My daughter was an amazing eater from the minute that she was introduced to solid foods. No matter what I gave her she ate it and that great eating pattern continued as she moved from purees to actual food. I was cocky as I told everyone how good of an eater she was, silently judging anyone that told me that their kid ate the same thing everyday or refused to eat vegetables.
Then one day, karma slapped me right across the face. My child who never refused anything suddenly started to refuse everything. In her worst moments, she would ask for food only to refuse it. I hung my head in shame as I became what I said I would never be; someone that negotiated with my toddler to just lick a piece of food before saying that she didn’t like it and chasing her around while trying to shove pieces of food in her mouth just to be sure that she got enough to eat. All of this only made it worse.
As time passed, she became more and more obnoxious with her pickiness until I put my foot down and took accountability for the role I was playing in her picky eating. What I’d come to understand is that my daughter wasn’t refusing food because she didn’t like it but because she wanted control and I’d walked right into her trap. She was in control and she knew it.
I reached out to friends I knew who had conquered picky eating and asked them for advice. Listening to their words of wisdom, plus some of my own methods, my daughter’s eating habits have returned to normal. She’s a toddler now with an opinion so she’s not quite as easy as that 6 month old baby lapping up peas but she’s not the obnoxious toddler who spits out food and makes you feel demoralized either.

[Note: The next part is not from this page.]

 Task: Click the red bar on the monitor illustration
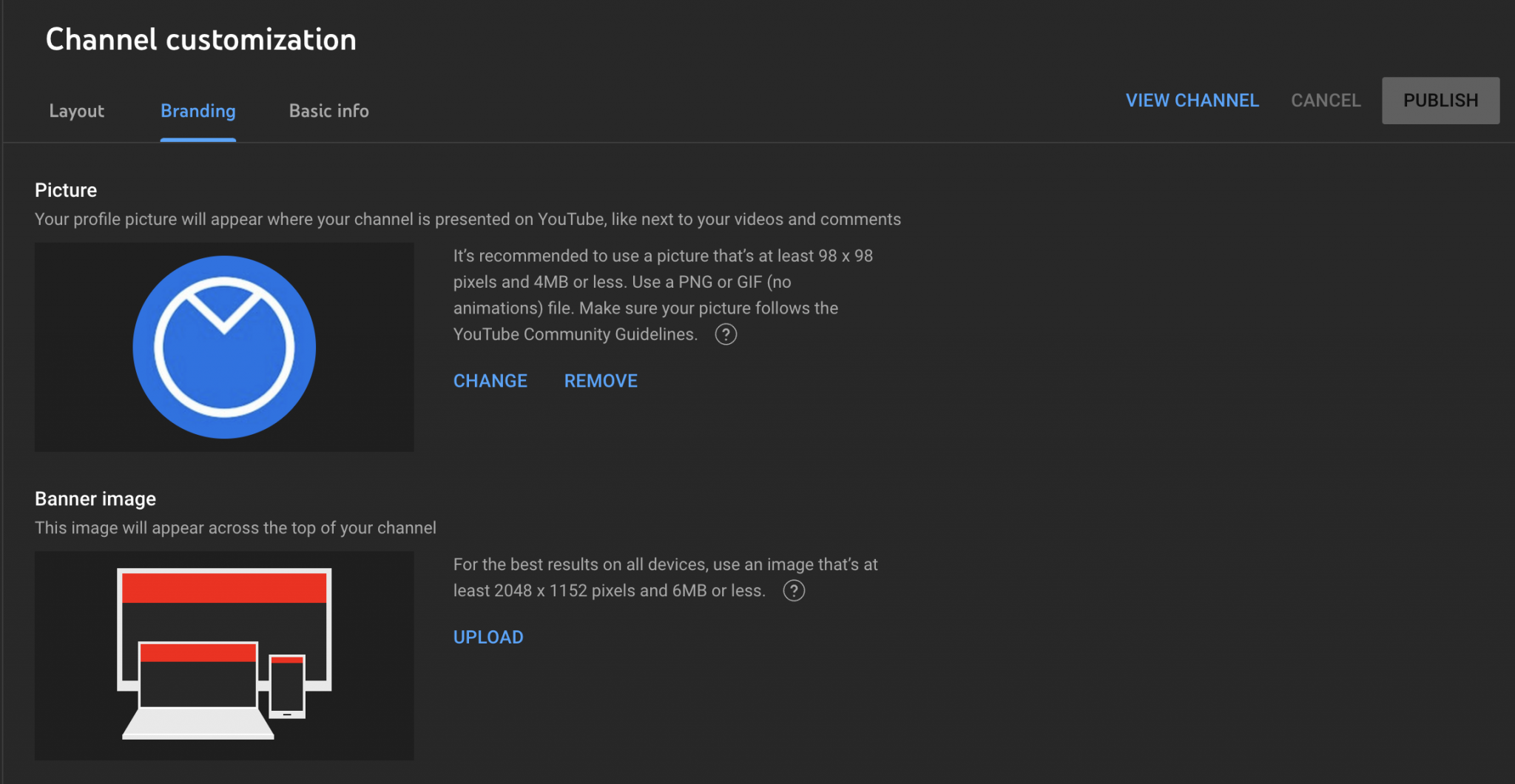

Don't give up - Kids change their minds constantly. If your kid didn't like carrots this week, it could very well be their favorite food next month. Reintroducing foods is important rather than just determining that they hate something because they said no to you once.
Let them have a say – Some people go with the old school method of what’s for dinner is for dinner and there are no deviations. I’m not quite that strict. If we have it in the house and if it’s easy to cook, I have no issue preparing it for my daughter. Most people say that you should give your child 2 or 3 choices of what they can have for dinner and let them pick. If your child is being picky because they want control, this should fix that problem. Letting them have a say in how much they eat as well and give them the benefit of the doubt that they know when they’re full.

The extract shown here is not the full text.